━━ SUPPLIED RECORDS
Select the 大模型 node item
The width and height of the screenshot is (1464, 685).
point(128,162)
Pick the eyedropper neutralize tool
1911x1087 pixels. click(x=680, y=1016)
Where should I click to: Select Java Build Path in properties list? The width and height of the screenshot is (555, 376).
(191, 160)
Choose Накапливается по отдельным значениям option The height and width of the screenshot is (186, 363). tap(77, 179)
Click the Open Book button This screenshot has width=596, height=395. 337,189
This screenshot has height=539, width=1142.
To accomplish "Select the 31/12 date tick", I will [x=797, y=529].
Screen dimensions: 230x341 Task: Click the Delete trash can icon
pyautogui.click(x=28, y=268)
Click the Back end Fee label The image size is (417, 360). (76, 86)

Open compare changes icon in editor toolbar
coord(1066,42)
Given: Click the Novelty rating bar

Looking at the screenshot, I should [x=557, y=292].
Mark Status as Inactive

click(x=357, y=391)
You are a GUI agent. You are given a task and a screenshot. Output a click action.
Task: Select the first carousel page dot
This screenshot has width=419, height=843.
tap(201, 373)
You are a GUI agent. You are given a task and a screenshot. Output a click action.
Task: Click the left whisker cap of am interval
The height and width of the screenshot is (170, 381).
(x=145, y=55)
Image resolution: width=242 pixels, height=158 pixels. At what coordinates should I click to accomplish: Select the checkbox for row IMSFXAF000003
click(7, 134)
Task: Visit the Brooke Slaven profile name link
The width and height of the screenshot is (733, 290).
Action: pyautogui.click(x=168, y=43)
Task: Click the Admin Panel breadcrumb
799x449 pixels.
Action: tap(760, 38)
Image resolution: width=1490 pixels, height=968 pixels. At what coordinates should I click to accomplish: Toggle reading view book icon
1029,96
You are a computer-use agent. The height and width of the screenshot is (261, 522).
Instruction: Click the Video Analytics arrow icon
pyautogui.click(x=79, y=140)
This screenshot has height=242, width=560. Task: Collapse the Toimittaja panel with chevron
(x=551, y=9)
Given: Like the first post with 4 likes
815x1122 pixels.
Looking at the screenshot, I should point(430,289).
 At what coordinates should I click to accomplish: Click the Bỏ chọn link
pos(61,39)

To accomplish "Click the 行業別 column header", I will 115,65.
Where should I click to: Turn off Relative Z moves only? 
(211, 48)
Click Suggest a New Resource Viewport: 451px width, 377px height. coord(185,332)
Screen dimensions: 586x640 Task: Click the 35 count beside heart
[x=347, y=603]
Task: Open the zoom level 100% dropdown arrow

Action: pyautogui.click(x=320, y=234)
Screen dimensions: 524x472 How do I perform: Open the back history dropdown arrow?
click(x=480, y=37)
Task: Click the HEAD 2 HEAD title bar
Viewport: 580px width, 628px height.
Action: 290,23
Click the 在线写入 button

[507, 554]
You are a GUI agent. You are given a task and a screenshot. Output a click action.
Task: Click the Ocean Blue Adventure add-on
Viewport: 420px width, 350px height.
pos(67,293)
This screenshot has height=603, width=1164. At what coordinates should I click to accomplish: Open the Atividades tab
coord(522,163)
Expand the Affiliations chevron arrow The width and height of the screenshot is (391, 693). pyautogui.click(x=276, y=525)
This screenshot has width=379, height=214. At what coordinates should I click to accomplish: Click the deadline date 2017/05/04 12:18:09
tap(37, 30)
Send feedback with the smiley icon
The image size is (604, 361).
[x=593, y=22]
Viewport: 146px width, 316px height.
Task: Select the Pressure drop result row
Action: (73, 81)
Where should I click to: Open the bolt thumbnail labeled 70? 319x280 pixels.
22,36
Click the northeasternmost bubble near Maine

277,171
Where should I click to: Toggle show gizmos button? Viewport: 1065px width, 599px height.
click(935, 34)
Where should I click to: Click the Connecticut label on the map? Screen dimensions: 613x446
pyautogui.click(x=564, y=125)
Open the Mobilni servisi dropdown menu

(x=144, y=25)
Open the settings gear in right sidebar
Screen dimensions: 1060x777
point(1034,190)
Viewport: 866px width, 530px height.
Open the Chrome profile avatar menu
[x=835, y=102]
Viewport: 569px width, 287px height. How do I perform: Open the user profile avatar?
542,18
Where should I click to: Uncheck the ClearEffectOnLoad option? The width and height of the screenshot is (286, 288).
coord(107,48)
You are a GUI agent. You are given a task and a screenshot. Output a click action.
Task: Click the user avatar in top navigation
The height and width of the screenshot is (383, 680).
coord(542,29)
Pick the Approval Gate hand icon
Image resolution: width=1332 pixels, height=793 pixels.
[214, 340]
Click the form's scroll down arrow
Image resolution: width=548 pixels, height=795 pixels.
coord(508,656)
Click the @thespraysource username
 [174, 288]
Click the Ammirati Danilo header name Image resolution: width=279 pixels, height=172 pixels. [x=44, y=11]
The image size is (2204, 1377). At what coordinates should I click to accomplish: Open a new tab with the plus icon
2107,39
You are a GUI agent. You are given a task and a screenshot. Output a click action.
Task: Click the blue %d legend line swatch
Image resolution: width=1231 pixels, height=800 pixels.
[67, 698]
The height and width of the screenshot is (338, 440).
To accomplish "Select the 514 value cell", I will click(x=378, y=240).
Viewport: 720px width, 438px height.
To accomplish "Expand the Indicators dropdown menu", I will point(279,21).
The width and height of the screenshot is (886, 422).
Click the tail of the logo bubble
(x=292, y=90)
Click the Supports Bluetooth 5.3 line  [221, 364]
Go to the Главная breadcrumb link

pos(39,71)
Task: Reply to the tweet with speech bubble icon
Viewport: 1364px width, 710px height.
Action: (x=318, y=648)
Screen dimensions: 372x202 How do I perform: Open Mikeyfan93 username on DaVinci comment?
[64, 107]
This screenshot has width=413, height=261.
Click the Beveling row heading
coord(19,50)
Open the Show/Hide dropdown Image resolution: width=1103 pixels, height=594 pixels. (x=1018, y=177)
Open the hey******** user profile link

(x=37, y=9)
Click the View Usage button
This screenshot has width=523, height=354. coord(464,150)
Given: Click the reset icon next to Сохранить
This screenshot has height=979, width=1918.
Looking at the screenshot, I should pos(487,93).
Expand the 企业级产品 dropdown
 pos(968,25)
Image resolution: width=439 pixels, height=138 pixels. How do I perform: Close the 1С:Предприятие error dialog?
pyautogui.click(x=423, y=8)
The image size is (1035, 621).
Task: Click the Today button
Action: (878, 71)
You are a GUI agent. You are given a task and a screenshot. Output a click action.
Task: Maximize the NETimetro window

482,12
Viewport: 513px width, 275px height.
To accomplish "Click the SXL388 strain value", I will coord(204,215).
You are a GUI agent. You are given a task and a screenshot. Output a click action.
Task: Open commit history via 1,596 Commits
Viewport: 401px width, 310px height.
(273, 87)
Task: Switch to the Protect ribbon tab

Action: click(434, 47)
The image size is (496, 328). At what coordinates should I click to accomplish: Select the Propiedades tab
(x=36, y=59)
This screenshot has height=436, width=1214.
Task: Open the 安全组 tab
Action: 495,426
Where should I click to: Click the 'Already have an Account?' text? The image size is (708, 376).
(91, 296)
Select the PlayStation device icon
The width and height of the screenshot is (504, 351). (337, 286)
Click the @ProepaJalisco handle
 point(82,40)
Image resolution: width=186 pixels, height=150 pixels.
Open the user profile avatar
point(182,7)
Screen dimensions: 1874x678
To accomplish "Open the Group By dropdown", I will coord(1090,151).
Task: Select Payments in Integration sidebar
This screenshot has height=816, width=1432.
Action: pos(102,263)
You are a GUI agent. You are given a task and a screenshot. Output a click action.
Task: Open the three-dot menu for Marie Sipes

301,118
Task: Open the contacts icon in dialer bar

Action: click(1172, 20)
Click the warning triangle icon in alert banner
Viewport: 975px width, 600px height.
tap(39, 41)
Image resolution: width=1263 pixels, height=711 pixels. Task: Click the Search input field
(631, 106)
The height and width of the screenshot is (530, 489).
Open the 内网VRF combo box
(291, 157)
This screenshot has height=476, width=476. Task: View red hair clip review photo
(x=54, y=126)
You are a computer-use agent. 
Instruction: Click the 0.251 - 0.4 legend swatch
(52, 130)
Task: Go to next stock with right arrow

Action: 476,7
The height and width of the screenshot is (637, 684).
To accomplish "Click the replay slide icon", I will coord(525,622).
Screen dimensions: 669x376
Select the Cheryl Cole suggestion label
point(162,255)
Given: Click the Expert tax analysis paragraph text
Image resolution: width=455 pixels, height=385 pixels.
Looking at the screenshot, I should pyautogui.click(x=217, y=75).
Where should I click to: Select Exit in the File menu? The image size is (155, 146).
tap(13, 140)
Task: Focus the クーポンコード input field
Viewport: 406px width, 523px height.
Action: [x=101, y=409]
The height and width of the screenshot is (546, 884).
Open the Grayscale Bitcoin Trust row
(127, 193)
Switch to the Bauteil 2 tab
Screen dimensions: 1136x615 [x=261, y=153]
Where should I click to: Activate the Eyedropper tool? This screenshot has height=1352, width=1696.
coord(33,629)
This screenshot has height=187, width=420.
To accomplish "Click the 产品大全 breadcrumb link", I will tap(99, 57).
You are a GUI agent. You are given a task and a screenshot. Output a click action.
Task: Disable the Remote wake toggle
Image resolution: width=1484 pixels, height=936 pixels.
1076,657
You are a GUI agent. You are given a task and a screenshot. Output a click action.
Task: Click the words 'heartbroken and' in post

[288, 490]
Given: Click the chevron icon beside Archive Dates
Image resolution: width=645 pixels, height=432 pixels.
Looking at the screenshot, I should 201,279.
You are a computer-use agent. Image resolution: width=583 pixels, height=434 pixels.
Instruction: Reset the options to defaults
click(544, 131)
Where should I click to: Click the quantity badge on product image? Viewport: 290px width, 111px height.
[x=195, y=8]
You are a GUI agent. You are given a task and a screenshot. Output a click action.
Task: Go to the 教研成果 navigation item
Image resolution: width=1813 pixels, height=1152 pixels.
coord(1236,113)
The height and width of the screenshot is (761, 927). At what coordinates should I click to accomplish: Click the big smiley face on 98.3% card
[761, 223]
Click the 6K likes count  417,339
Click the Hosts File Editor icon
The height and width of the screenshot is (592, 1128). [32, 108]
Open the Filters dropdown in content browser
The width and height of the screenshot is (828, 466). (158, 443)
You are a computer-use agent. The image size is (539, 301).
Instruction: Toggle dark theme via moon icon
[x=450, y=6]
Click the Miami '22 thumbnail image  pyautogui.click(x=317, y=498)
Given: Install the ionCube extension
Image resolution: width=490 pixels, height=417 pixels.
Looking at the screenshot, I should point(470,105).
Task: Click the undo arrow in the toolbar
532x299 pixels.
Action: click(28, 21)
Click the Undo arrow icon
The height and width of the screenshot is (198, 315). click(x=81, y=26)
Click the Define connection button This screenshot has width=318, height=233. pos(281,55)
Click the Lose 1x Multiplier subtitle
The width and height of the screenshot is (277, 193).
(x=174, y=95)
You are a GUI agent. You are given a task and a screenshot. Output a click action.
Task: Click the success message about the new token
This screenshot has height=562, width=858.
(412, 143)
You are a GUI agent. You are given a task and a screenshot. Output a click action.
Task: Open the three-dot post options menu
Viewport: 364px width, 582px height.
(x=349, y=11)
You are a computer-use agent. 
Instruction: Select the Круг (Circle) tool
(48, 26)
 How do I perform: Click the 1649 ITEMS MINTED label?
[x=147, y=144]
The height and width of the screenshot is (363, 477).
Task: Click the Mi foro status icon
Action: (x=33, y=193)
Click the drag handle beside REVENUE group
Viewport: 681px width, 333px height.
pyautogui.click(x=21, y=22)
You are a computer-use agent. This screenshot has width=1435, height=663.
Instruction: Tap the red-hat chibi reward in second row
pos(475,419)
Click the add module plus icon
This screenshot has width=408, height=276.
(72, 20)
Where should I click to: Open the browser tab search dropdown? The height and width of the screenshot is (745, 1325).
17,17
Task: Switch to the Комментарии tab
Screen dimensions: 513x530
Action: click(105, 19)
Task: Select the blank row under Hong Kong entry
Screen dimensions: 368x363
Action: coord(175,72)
━━━━
## PROMPT
Quote the lines above word for word, from the line containing "Where should I click to: Click the quantity" down through the line containing "Action: (x=33, y=193)", including both of those lines.

## TASK OUTPUT
Where should I click to: Click the quantity badge on product image? Viewport: 290px width, 111px height.
[x=195, y=8]
You are a GUI agent. You are given a task and a screenshot. Output a click action.
Task: Go to the 教研成果 navigation item
Image resolution: width=1813 pixels, height=1152 pixels.
coord(1236,113)
The height and width of the screenshot is (761, 927). At what coordinates should I click to accomplish: Click the big smiley face on 98.3% card
[761, 223]
Click the 6K likes count  417,339
Click the Hosts File Editor icon
The height and width of the screenshot is (592, 1128). [32, 108]
Open the Filters dropdown in content browser
The width and height of the screenshot is (828, 466). (158, 443)
You are a computer-use agent. The image size is (539, 301).
Instruction: Toggle dark theme via moon icon
[x=450, y=6]
Click the Miami '22 thumbnail image  pyautogui.click(x=317, y=498)
Given: Install the ionCube extension
Image resolution: width=490 pixels, height=417 pixels.
Looking at the screenshot, I should point(470,105).
Task: Click the undo arrow in the toolbar
532x299 pixels.
Action: click(28, 21)
Click the Undo arrow icon
The height and width of the screenshot is (198, 315). click(x=81, y=26)
Click the Define connection button This screenshot has width=318, height=233. pos(281,55)
Click the Lose 1x Multiplier subtitle
The width and height of the screenshot is (277, 193).
(x=174, y=95)
You are a GUI agent. You are given a task and a screenshot. Output a click action.
Task: Click the success message about the new token
This screenshot has height=562, width=858.
(412, 143)
You are a GUI agent. You are given a task and a screenshot. Output a click action.
Task: Open the three-dot post options menu
Viewport: 364px width, 582px height.
(x=349, y=11)
You are a computer-use agent. 
Instruction: Select the Круг (Circle) tool
(48, 26)
 How do I perform: Click the 1649 ITEMS MINTED label?
[x=147, y=144]
The height and width of the screenshot is (363, 477).
Task: Click the Mi foro status icon
Action: (x=33, y=193)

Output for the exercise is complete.